=== Begin Enclosure ===

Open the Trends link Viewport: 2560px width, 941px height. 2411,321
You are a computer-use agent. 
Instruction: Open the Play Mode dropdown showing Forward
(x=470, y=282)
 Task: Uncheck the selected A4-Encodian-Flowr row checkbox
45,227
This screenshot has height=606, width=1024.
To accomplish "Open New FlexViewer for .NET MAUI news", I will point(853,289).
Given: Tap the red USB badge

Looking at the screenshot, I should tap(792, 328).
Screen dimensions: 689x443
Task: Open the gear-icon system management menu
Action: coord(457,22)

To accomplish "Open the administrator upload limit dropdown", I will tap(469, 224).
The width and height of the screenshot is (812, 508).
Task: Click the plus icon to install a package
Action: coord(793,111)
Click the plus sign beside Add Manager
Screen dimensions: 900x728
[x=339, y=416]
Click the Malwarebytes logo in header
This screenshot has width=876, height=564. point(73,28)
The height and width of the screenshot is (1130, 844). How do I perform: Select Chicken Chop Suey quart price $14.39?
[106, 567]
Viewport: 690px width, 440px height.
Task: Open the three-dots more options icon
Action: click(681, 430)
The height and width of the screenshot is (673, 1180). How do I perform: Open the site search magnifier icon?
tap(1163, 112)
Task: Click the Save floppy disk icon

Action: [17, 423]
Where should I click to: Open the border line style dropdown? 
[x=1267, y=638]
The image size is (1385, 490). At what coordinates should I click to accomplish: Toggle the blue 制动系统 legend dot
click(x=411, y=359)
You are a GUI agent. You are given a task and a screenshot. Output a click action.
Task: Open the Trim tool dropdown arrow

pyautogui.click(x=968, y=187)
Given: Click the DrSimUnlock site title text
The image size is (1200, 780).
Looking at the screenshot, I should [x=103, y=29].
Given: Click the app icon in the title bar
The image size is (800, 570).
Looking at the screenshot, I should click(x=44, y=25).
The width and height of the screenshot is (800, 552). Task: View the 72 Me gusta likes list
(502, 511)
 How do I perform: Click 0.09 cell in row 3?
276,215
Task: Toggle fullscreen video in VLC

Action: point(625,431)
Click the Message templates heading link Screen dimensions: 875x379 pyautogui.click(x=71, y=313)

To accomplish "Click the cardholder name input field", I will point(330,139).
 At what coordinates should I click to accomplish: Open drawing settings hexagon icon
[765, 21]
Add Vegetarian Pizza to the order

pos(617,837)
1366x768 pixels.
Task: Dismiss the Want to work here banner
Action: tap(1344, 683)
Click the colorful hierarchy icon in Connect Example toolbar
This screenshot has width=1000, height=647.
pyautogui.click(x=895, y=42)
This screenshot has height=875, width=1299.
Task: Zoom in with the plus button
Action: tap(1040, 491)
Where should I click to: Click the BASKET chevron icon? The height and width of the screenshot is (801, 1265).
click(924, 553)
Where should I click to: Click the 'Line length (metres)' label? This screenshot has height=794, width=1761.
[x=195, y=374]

=== End Enclosure ===

• Task requirements
Could you reproduce every entry above exactly as written?

• Solution to the problem
Open the Trends link Viewport: 2560px width, 941px height. 2411,321
You are a computer-use agent. 
Instruction: Open the Play Mode dropdown showing Forward
(x=470, y=282)
 Task: Uncheck the selected A4-Encodian-Flowr row checkbox
45,227
This screenshot has height=606, width=1024.
To accomplish "Open New FlexViewer for .NET MAUI news", I will point(853,289).
Given: Tap the red USB badge

Looking at the screenshot, I should tap(792, 328).
Screen dimensions: 689x443
Task: Open the gear-icon system management menu
Action: coord(457,22)

To accomplish "Open the administrator upload limit dropdown", I will tap(469, 224).
The width and height of the screenshot is (812, 508).
Task: Click the plus icon to install a package
Action: coord(793,111)
Click the plus sign beside Add Manager
Screen dimensions: 900x728
[x=339, y=416]
Click the Malwarebytes logo in header
This screenshot has width=876, height=564. point(73,28)
The height and width of the screenshot is (1130, 844). How do I perform: Select Chicken Chop Suey quart price $14.39?
[106, 567]
Viewport: 690px width, 440px height.
Task: Open the three-dots more options icon
Action: click(681, 430)
The height and width of the screenshot is (673, 1180). How do I perform: Open the site search magnifier icon?
tap(1163, 112)
Task: Click the Save floppy disk icon

Action: [17, 423]
Where should I click to: Open the border line style dropdown? 
[x=1267, y=638]
The image size is (1385, 490). At what coordinates should I click to accomplish: Toggle the blue 制动系统 legend dot
click(x=411, y=359)
You are a GUI agent. You are given a task and a screenshot. Output a click action.
Task: Open the Trim tool dropdown arrow

pyautogui.click(x=968, y=187)
Given: Click the DrSimUnlock site title text
The image size is (1200, 780).
Looking at the screenshot, I should [x=103, y=29].
Given: Click the app icon in the title bar
The image size is (800, 570).
Looking at the screenshot, I should click(x=44, y=25).
The width and height of the screenshot is (800, 552). Task: View the 72 Me gusta likes list
(502, 511)
 How do I perform: Click 0.09 cell in row 3?
276,215
Task: Toggle fullscreen video in VLC

Action: point(625,431)
Click the Message templates heading link Screen dimensions: 875x379 pyautogui.click(x=71, y=313)

To accomplish "Click the cardholder name input field", I will point(330,139).
 At what coordinates should I click to accomplish: Open drawing settings hexagon icon
[765, 21]
Add Vegetarian Pizza to the order

pos(617,837)
1366x768 pixels.
Task: Dismiss the Want to work here banner
Action: tap(1344, 683)
Click the colorful hierarchy icon in Connect Example toolbar
This screenshot has width=1000, height=647.
pyautogui.click(x=895, y=42)
This screenshot has height=875, width=1299.
Task: Zoom in with the plus button
Action: tap(1040, 491)
Where should I click to: Click the BASKET chevron icon? The height and width of the screenshot is (801, 1265).
click(924, 553)
Where should I click to: Click the 'Line length (metres)' label? This screenshot has height=794, width=1761.
[x=195, y=374]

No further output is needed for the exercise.